### [What is being asked]
Write out the records unchanged, from the line containing "The image size is (695, 490)." through the line containing "[x=52, y=133]", including both of those lines. Leave the pictures out.

### [Stored rows]

|---|

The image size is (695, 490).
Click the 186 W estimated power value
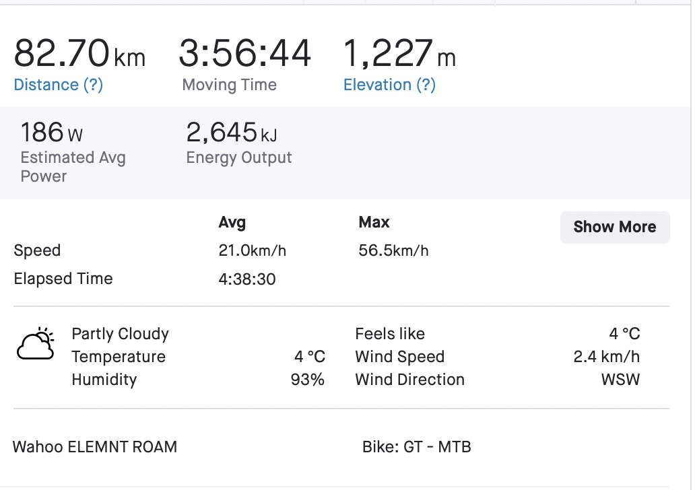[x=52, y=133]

|---|

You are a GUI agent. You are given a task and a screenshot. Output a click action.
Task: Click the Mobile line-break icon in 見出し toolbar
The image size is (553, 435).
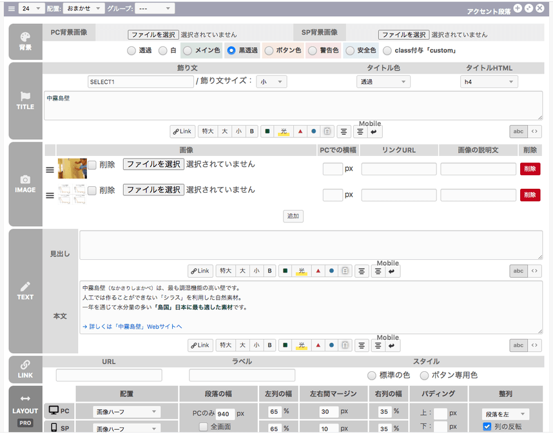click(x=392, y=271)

|---|

### [Finished exercise]
The image size is (695, 490).
Click the 186 W estimated power value
[x=52, y=133]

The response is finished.